Relentless use of passive voice


Image from ragan.com.

Image from ragan.com.

I have had the phrase “relentless use of passive voice” in my head for years as a criticism of overly dry scientific writing. I thought I learned it from the excellent paper “How to write consistently boring scientific literature” by Kaj Sand-Jensen. Like Gould’s tennis stadium in “Muller Bros. Moving & Storage,” though, when I went back to look for it, it wasn’t where I thought it was. If anyone can tell me where the phrase actually originated, I would be grateful.

Wherever I first heard it, the phase has affected my scientific writing (or should I say ‘my scientific writing has been affected by the phrase’). I have the impression, supported by no hard data whatsoever, that the relentless use of passive voice has declined over the past few decades in scientific writing. It is now common to read about what “we” (the coauthors) did in the Methods and what “we” found in the Results. It’s not even that rare to see descriptions of what “I” did or found in a solo-authored paper (the horror!).

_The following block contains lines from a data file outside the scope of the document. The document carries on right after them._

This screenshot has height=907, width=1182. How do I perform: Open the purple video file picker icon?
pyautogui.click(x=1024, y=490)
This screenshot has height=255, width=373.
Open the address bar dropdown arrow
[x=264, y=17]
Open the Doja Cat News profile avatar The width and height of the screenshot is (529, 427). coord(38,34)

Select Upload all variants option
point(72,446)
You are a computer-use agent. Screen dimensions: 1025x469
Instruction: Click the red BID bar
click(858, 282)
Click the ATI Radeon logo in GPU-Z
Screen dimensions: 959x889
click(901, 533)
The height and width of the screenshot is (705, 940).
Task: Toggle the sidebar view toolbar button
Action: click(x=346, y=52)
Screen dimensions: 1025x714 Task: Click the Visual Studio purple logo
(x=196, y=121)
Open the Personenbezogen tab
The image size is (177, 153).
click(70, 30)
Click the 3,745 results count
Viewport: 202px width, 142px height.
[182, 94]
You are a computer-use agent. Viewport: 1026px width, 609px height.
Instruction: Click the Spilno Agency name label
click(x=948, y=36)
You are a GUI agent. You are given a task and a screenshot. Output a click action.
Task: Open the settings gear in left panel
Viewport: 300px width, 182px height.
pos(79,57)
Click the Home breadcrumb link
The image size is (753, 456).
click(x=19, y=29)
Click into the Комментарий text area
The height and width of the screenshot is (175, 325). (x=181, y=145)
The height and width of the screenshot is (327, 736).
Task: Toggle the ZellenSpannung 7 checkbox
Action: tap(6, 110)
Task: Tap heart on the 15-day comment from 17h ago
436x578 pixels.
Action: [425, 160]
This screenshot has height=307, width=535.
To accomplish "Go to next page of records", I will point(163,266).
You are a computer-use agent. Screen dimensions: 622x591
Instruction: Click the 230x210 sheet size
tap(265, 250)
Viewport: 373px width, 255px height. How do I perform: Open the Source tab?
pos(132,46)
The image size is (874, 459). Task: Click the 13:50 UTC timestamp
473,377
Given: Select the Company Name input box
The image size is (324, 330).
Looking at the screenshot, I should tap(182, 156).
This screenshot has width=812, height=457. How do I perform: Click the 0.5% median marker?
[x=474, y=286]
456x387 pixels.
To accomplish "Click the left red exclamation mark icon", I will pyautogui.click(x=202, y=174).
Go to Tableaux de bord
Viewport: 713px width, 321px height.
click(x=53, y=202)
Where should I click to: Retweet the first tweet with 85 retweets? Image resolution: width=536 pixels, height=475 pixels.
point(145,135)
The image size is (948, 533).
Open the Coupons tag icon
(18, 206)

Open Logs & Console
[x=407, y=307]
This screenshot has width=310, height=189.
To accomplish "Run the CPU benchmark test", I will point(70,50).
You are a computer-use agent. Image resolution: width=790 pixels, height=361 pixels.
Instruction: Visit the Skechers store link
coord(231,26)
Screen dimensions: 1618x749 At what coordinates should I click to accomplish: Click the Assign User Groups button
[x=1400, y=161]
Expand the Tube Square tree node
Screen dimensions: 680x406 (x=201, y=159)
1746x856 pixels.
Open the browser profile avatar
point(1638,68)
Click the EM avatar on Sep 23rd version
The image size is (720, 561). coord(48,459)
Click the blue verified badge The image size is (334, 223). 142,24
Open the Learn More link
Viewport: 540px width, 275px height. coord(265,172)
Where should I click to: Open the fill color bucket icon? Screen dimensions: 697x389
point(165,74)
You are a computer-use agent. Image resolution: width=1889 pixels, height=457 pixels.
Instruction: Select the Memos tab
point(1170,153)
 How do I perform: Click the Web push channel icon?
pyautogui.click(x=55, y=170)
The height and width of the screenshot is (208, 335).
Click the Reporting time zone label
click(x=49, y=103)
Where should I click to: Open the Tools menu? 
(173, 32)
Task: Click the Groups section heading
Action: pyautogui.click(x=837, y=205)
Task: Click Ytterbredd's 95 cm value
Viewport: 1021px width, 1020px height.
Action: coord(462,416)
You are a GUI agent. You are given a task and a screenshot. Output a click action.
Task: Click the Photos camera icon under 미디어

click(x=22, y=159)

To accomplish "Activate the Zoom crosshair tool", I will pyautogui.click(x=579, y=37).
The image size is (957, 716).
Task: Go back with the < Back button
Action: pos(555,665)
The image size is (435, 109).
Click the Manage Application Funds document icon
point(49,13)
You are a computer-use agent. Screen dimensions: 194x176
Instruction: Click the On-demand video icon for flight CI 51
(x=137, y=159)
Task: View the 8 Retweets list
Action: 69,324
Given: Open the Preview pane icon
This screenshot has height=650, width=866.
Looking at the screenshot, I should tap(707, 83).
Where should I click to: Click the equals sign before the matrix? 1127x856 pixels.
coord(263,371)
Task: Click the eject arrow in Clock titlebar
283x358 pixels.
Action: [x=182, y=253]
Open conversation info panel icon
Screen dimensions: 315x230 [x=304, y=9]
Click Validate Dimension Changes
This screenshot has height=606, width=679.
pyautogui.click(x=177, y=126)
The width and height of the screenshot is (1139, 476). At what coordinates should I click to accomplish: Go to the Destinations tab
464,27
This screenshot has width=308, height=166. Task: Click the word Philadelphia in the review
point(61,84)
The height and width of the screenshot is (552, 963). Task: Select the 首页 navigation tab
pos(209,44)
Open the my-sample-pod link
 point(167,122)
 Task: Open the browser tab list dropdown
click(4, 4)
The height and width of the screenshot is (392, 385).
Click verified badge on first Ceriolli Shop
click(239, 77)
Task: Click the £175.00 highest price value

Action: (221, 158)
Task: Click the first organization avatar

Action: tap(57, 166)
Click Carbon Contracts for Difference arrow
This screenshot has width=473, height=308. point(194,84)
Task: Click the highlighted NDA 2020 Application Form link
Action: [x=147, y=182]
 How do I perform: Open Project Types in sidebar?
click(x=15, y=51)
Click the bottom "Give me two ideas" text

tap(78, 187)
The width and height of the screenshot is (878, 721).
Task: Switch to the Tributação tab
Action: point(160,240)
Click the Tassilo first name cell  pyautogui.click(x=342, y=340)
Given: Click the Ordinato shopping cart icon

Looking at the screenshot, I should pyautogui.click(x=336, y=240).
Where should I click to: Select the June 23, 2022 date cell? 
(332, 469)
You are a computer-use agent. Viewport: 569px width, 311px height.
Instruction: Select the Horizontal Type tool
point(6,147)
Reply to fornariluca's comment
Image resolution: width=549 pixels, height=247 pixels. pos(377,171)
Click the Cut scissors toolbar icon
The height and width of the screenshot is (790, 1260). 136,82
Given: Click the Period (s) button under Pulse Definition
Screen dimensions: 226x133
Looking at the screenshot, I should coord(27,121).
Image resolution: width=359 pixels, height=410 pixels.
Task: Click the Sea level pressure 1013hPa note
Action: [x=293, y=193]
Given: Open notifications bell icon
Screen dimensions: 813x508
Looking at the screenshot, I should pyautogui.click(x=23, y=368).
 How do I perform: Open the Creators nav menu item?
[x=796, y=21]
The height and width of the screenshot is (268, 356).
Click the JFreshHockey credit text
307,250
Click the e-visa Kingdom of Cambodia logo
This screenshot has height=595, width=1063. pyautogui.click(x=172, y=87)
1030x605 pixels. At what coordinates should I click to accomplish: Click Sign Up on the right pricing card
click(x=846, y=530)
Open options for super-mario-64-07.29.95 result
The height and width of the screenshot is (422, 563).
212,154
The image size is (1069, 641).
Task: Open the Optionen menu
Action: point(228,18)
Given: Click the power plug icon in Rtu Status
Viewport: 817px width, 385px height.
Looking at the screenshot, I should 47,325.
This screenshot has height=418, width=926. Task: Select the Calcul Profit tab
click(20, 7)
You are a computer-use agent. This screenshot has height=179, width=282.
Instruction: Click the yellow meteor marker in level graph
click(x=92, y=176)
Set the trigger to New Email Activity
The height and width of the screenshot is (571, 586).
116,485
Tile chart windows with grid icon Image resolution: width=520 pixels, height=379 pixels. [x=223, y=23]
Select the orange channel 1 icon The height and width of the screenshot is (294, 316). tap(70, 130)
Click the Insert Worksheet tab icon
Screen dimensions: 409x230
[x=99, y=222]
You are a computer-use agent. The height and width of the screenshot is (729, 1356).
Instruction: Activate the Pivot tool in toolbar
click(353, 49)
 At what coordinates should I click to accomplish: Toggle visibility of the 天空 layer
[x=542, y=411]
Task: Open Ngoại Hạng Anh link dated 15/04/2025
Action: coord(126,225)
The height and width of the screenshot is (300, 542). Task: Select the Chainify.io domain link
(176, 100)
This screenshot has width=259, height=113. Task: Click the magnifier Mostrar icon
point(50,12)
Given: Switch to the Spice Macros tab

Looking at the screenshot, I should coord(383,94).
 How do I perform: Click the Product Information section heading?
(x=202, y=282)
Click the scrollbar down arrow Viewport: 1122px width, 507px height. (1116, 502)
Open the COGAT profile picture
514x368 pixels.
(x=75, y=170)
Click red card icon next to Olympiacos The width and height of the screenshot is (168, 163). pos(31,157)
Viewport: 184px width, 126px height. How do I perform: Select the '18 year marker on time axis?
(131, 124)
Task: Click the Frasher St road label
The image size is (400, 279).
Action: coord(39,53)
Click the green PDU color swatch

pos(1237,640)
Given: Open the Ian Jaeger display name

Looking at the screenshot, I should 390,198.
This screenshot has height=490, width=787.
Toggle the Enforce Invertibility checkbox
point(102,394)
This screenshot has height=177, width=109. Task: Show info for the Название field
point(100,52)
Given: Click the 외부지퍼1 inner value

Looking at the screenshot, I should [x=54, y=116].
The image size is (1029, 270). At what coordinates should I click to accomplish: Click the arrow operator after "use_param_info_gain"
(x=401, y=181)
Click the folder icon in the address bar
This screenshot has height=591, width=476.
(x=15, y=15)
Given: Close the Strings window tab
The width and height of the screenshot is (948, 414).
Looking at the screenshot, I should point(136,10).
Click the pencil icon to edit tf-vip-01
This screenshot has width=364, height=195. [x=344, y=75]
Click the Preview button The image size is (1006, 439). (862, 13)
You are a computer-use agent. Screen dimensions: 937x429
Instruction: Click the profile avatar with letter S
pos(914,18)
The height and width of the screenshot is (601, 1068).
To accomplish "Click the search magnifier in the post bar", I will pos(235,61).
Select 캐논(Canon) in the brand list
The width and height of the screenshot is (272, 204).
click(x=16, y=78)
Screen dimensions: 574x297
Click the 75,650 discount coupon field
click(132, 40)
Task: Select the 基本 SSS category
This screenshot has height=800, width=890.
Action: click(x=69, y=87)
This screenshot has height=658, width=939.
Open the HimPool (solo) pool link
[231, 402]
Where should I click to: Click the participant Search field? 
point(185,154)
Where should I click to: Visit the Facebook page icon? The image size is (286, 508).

Funniest of all to me is the use of “we” in a solo-authored paper; I think we (scientists) get so used to writing with coauthors that we forget how to use the first person singular. I’ve caught myself doing it during talks. Here’s an example from my Ph.D. advisor (sorry, Rick; all in good fun):

We consider several of the key stages involved in this transition…This is the central question we address. Our hypothesis is that fitness tradeoffs drive the transition..We have modeled this hypothesis…We have studied the origin of the genetic basis for reproductive altruism…[emphasis added]

To be fair, when Rick says “we,” he probably means “I and my lab group.” Still and all, he is the sole author.

This has all been a tangent, though; what really motivated this post was a line from a classic paper on the evolution of anisogamy by Parker, Baker, and Smith (also known as the PBS model):

Biochemical and energetic arguments can be levied against a perfectly precise relationship of this type; it is not felt that these would make it invalid as an approximation. [emphasis added]

“It is not felt”…if that’s not relentlessly passive, I don’t know what is.

If another good example is encountered, it will be welcome in the comments [see what was done by me there?].

Stable links:

Michod RE (2007) Evolution of individuality during the transition from unicellular to multicellular life. Proceedings of the National Academy of Sciences, USA , 104 Suppl , 8613–8618.

Parker GA, Baker RR, Smith VGF (1972) The origin and evolution of gamete dimorphism and the male-female phenomenon. Journal of Theoretical Biology, 36, 529–553.